> **Exercise**
Copy out everything from the line containing "You are a computer-use" down to the line containing "coord(91,376)", both included, leaving out the pictures.

> **Information supplied**
......
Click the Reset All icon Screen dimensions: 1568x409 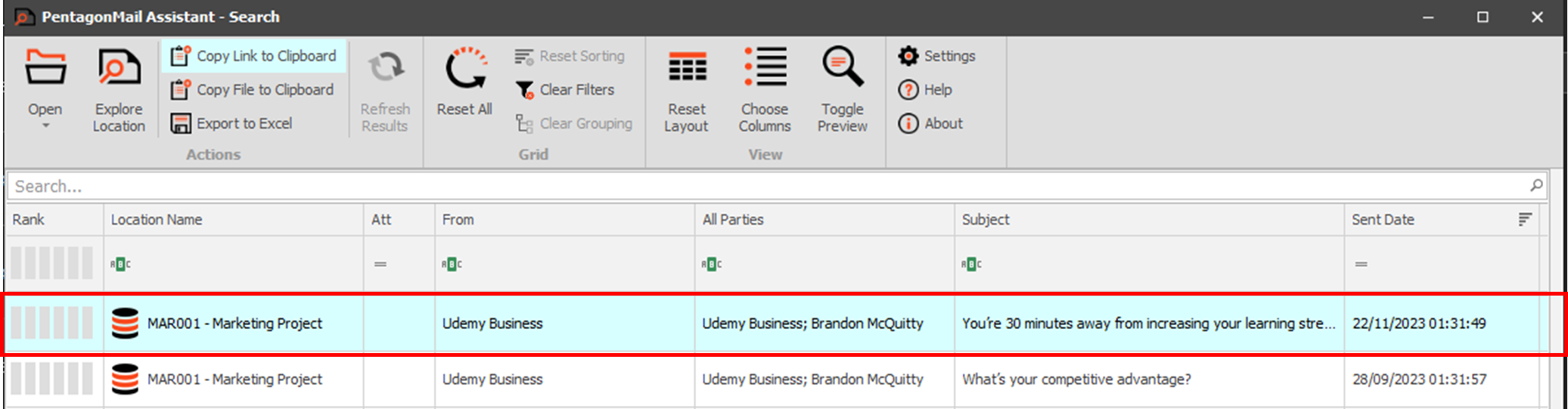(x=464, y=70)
......
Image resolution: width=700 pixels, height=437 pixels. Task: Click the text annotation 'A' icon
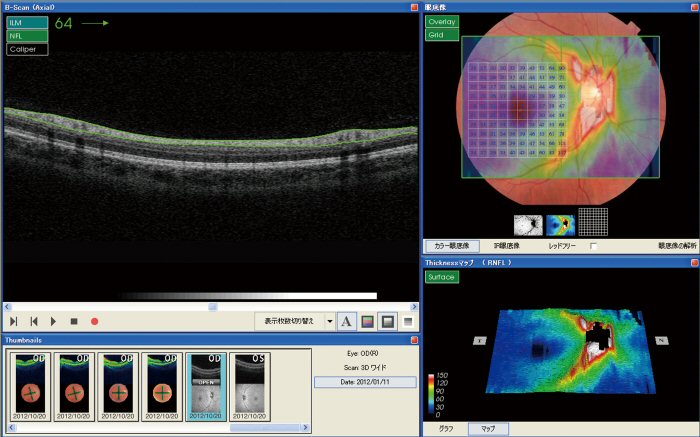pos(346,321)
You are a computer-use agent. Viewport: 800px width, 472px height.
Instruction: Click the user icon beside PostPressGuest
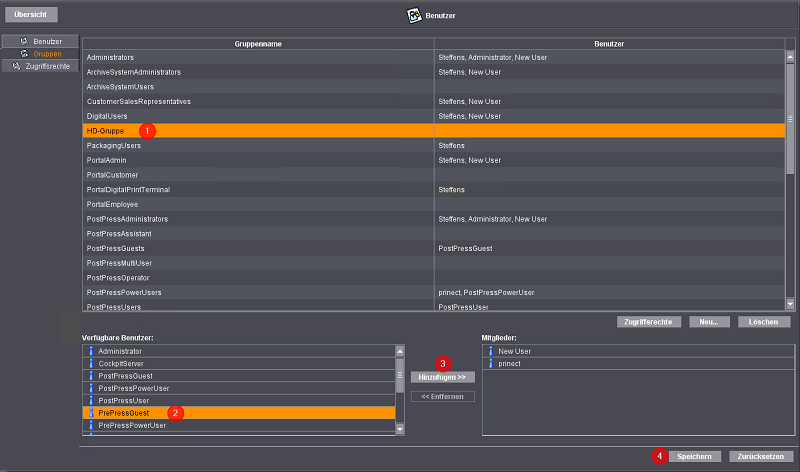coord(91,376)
......
> **Solution to this task**
You are a computer-use agent. Viewport: 800px width, 472px height.
Instruction: Click the user icon beside PostPressGuest
coord(91,376)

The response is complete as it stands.